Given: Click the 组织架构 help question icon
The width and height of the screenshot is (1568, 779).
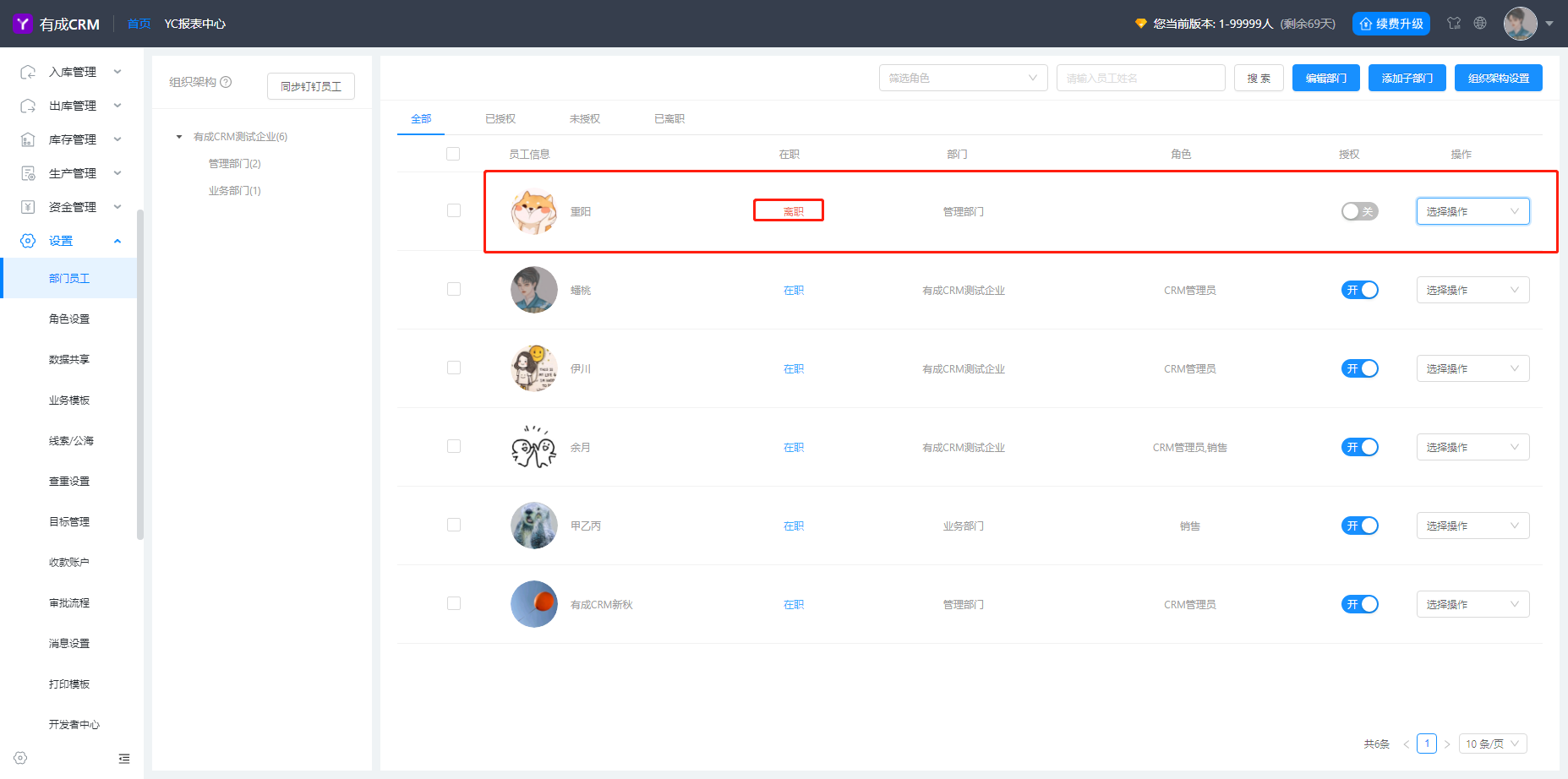Looking at the screenshot, I should [226, 82].
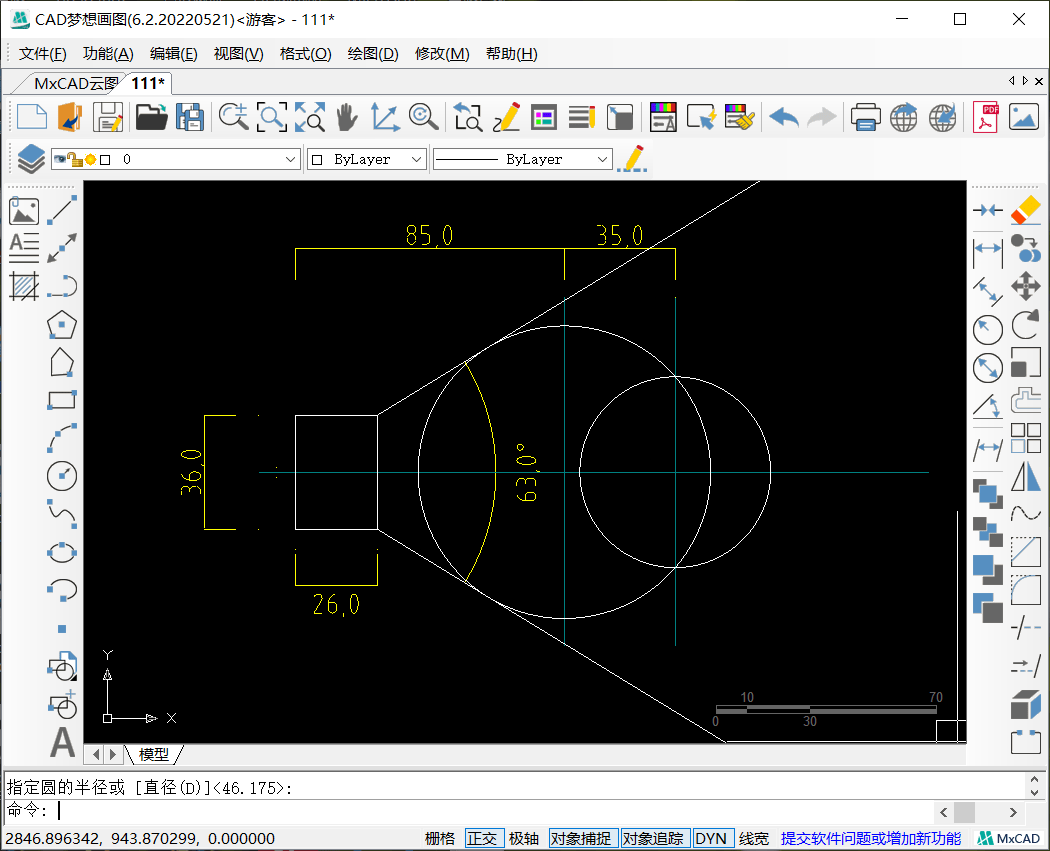1050x851 pixels.
Task: Toggle 正交 ortho mode in status bar
Action: tap(482, 839)
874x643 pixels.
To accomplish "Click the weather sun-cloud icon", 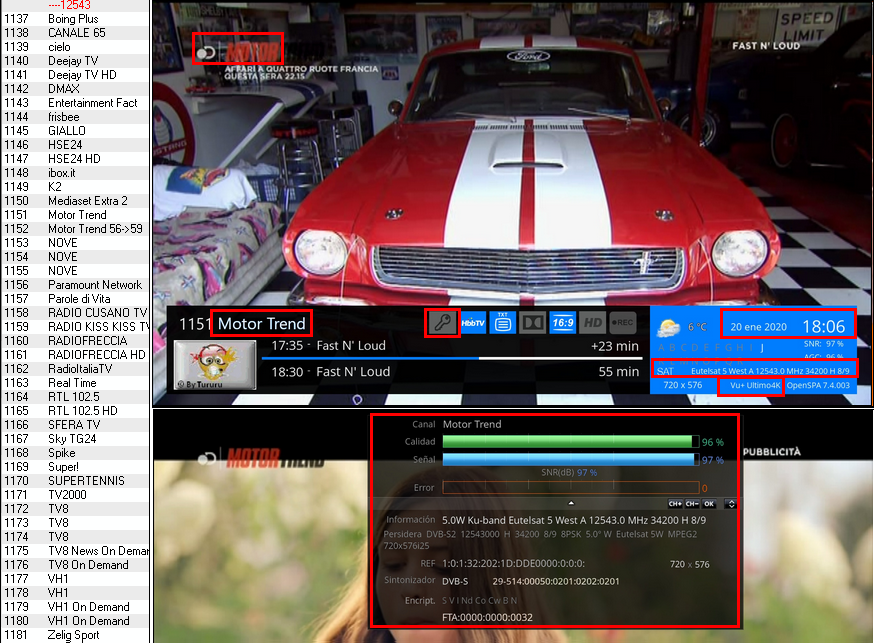I will 669,328.
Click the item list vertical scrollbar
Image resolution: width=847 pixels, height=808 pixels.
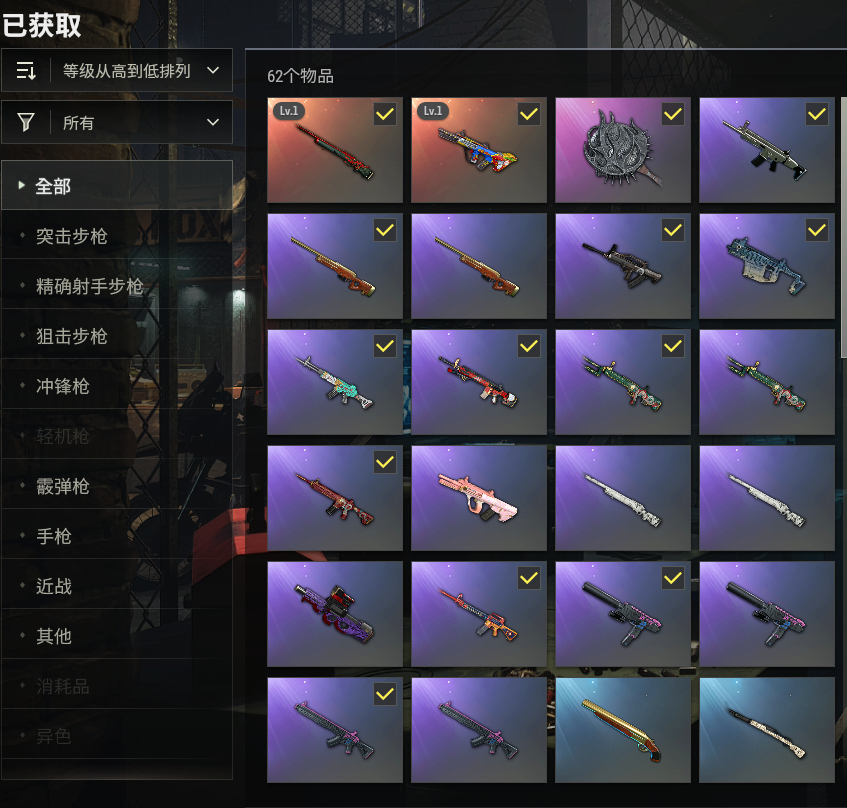click(x=843, y=227)
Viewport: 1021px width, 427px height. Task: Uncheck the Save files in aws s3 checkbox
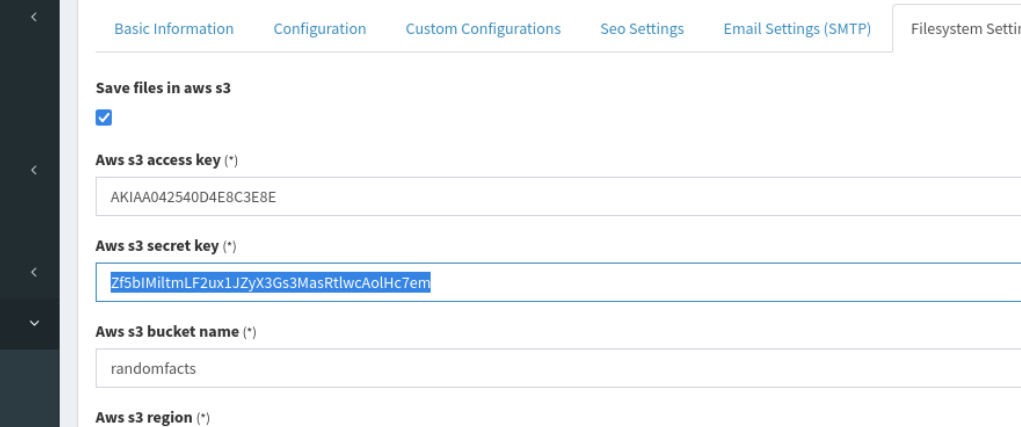(x=103, y=118)
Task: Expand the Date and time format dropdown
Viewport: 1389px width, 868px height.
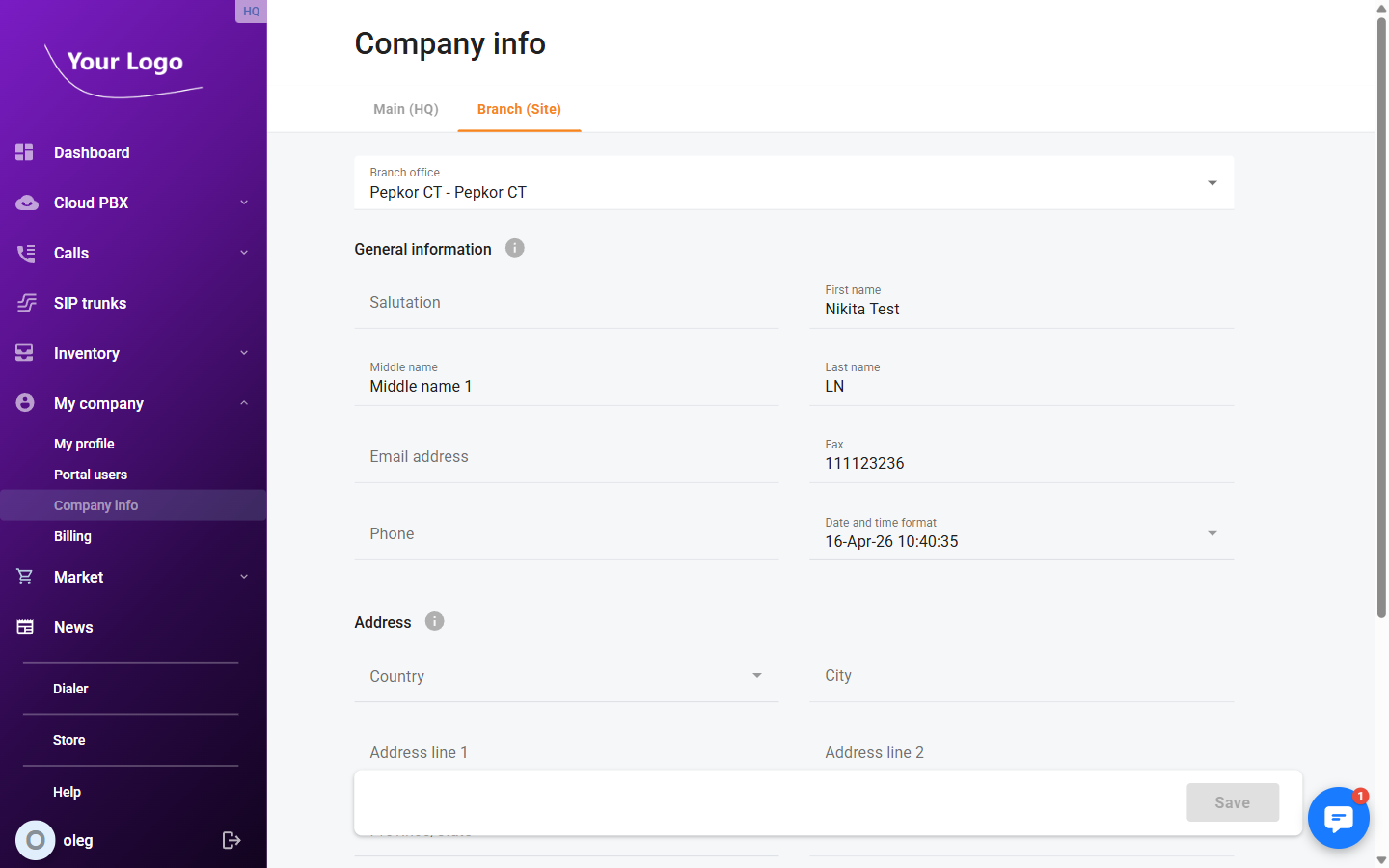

========================================

=== WHAT YOU WILL DO ===
Render every line from the one containing "Click the item list vertical scrollbar" through the end of the items as a JSON list of strings, one string per line, with blank lines omitted. Leave the pictures out of the answer.

=== RESPONSE BELOW ===
[
  "Click the item list vertical scrollbar",
  "Image resolution: width=847 pixels, height=808 pixels.",
  "click(x=843, y=227)",
  "Viewport: 1021px width, 427px height. Task: Uncheck the Save files in aws s3 checkbox",
  "(x=103, y=118)",
  "Task: Expand the Date and time format dropdown",
  "Viewport: 1389px width, 868px height."
]